*Exercise aim:* Transcribe each line of the following material verbatim, changing no character, space, or mark of punctuation.

#####

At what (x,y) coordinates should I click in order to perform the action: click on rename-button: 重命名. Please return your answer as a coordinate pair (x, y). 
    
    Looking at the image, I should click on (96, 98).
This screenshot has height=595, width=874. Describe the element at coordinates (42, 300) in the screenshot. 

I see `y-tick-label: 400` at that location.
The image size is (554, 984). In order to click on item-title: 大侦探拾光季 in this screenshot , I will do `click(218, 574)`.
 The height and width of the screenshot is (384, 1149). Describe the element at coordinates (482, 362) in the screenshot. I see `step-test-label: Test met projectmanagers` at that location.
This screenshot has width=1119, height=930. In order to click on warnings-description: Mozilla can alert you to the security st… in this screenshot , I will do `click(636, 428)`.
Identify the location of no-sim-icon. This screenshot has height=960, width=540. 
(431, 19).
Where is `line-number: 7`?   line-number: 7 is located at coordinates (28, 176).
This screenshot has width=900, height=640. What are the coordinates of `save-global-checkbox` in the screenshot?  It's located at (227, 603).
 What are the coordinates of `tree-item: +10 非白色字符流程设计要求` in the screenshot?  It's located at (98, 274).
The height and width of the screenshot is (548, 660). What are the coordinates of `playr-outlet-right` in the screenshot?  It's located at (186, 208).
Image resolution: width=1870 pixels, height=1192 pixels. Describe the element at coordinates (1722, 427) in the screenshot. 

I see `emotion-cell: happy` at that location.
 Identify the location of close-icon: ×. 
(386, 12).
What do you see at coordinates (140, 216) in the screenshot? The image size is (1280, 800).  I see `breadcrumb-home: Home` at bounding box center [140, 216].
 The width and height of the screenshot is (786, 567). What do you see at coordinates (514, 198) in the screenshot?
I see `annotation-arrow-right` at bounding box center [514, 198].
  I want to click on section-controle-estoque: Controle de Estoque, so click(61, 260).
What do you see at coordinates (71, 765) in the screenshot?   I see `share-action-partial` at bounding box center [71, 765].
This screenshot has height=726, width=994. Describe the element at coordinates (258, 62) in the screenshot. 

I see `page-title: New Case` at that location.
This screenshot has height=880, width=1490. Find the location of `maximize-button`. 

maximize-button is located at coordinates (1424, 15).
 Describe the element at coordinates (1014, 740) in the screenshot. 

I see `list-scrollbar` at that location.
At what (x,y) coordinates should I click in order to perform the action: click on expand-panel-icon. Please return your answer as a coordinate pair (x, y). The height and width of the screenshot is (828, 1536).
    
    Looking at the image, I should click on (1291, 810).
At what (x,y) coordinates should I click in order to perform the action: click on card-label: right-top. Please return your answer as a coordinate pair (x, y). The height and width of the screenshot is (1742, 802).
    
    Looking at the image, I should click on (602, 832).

#####

*Exercise output:*
At what (x,y) coordinates should I click in order to perform the action: click on rename-button: 重命名. Please return your answer as a coordinate pair (x, y). 
    
    Looking at the image, I should click on (96, 98).
This screenshot has height=595, width=874. Describe the element at coordinates (42, 300) in the screenshot. 

I see `y-tick-label: 400` at that location.
The image size is (554, 984). In order to click on item-title: 大侦探拾光季 in this screenshot , I will do `click(218, 574)`.
 The height and width of the screenshot is (384, 1149). Describe the element at coordinates (482, 362) in the screenshot. I see `step-test-label: Test met projectmanagers` at that location.
This screenshot has width=1119, height=930. In order to click on warnings-description: Mozilla can alert you to the security st… in this screenshot , I will do `click(636, 428)`.
Identify the location of no-sim-icon. This screenshot has height=960, width=540. 
(431, 19).
Where is `line-number: 7`?   line-number: 7 is located at coordinates (28, 176).
This screenshot has width=900, height=640. What are the coordinates of `save-global-checkbox` in the screenshot?  It's located at (227, 603).
 What are the coordinates of `tree-item: +10 非白色字符流程设计要求` in the screenshot?  It's located at (98, 274).
The height and width of the screenshot is (548, 660). What are the coordinates of `playr-outlet-right` in the screenshot?  It's located at (186, 208).
Image resolution: width=1870 pixels, height=1192 pixels. Describe the element at coordinates (1722, 427) in the screenshot. 

I see `emotion-cell: happy` at that location.
 Identify the location of close-icon: ×. 
(386, 12).
What do you see at coordinates (140, 216) in the screenshot? The image size is (1280, 800).  I see `breadcrumb-home: Home` at bounding box center [140, 216].
 The width and height of the screenshot is (786, 567). What do you see at coordinates (514, 198) in the screenshot?
I see `annotation-arrow-right` at bounding box center [514, 198].
  I want to click on section-controle-estoque: Controle de Estoque, so click(61, 260).
What do you see at coordinates (71, 765) in the screenshot?   I see `share-action-partial` at bounding box center [71, 765].
This screenshot has height=726, width=994. Describe the element at coordinates (258, 62) in the screenshot. 

I see `page-title: New Case` at that location.
This screenshot has height=880, width=1490. Find the location of `maximize-button`. 

maximize-button is located at coordinates (1424, 15).
 Describe the element at coordinates (1014, 740) in the screenshot. 

I see `list-scrollbar` at that location.
At what (x,y) coordinates should I click in order to perform the action: click on expand-panel-icon. Please return your answer as a coordinate pair (x, y). The height and width of the screenshot is (828, 1536).
    
    Looking at the image, I should click on (1291, 810).
At what (x,y) coordinates should I click in order to perform the action: click on card-label: right-top. Please return your answer as a coordinate pair (x, y). The height and width of the screenshot is (1742, 802).
    
    Looking at the image, I should click on (602, 832).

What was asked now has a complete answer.